Pests and disease pressure was “relatively low” in Arkansas this year. “The only thing that was a bit of a concern was some high winds that came in with thunderstorms in late July,” says Kelly. “During those events, some corn went down. That happened primarily in northeast and eastern parts of the state. That corn wasn't quite mature. A lot of those fields would have yielded a lot more otherwise. When the grain bin across the road blows away, the corn next to it will likely blow over, too.”

Arkansas' verification program has fields all over the state. All irrigated fields in the program had yields hovering at 200 bushels per acre.

The big question both Lanclos and Kelly are being asked: what will corn acreage be next year?

“Everyone is asking that,” says Lanclos. “It's hard to know. According to coffeeshop talk, farmers are very high on cotton and soybeans right now. The prices are very attractive. I think those two crops are going to claim a bunch of acres next year.

“What I see with corn is we'll stay close to half a million acres. There will be some fluctuation in the number of 25,000 to 50,000 acres plus or minus. If corn acres do go down, I think they'll go to cotton — especially in the north.”

Lanclos (also the state soybean specialist) believes soybeans are the huge story. The price and the past growing season “really set us up for some major bean acres. I think we could top 1 million acres with beans — that hasn't been seen in a few years. We had around 800,000 soybean acres this year.”

Kelly suspects Arkansas' corn acreage will remain basically unchanged. “Acreage for next year is hard to guess.

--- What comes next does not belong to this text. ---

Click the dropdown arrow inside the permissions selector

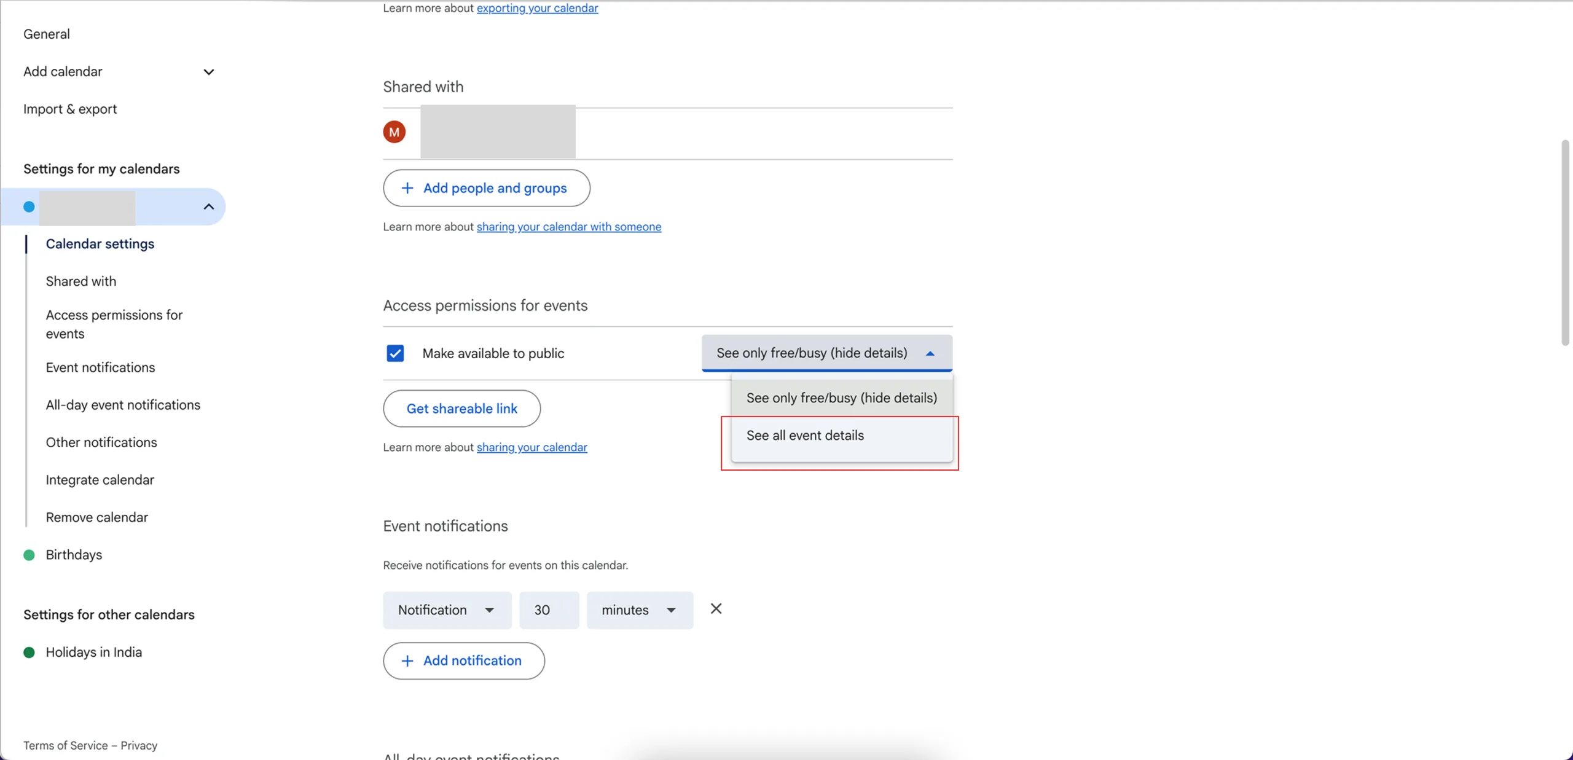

There are all kinds of things that will play into that. In talking to producers, I'm hearing they're planning to plant the same as last year. Early indications are that corn acreage isn't going to go down due to high prices for cotton or soybeans.”

If there is a drop, Kelly expects early-season soybeans will get the acres.

“There are a lot of folks contracting for those fine August soybean prices.”

Regarding grain sorghum, Kelly says Arkansas ended up at an 85-bushel yield average on 230,000 acres. The record is 86 bushels.

“In fact, USDA estimates a month ago had us at 86 bushels, but they've dropped us back a bushel. I think the grain sorghum acres are likely to stay about the same next year. If you look at the averages, sorghum doesn't seem to fluctuate as much as other crops. We're always around that 200,000- to 250,000-acre mark.”

Lanclos says Louisiana's grain sorghum acreage is unlikely to shift much either.

“I think we'll stay exactly where we're at with grain sorghum — in between 175,000 and 200,000 acres. It would be a surprise to see either a big bump or reduction because the price hasn't fluctuated much. In the parishes where it is grown, sorghum is a great rotational crop. Producers typically use it as a third-year rotation between corn and beans.”

This year, Louisiana grain sorghum yield numbers were average to slightly above. While it wasn't a bumper crop, the state averaged between 85 and 95 bushels per acre.

“Right now, we're gearing up for producer meetings,” says Lanclos. “These meetings, for once, should hold a lot more smiling faces. This was a good year all around. A lot of producers will be buying new equipment, new vehicles, some additional land. Hopefully 2003 will only be the start of a great string of growing seasons.”